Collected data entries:
────────────────────

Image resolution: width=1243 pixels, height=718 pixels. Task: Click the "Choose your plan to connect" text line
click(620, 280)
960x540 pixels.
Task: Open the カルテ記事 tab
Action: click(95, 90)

────────────────────

About this exercise:
Would you return the full set of entries, unchanged in every detail?

Your response:
Image resolution: width=1243 pixels, height=718 pixels. Task: Click the "Choose your plan to connect" text line
click(620, 280)
960x540 pixels.
Task: Open the カルテ記事 tab
Action: click(95, 90)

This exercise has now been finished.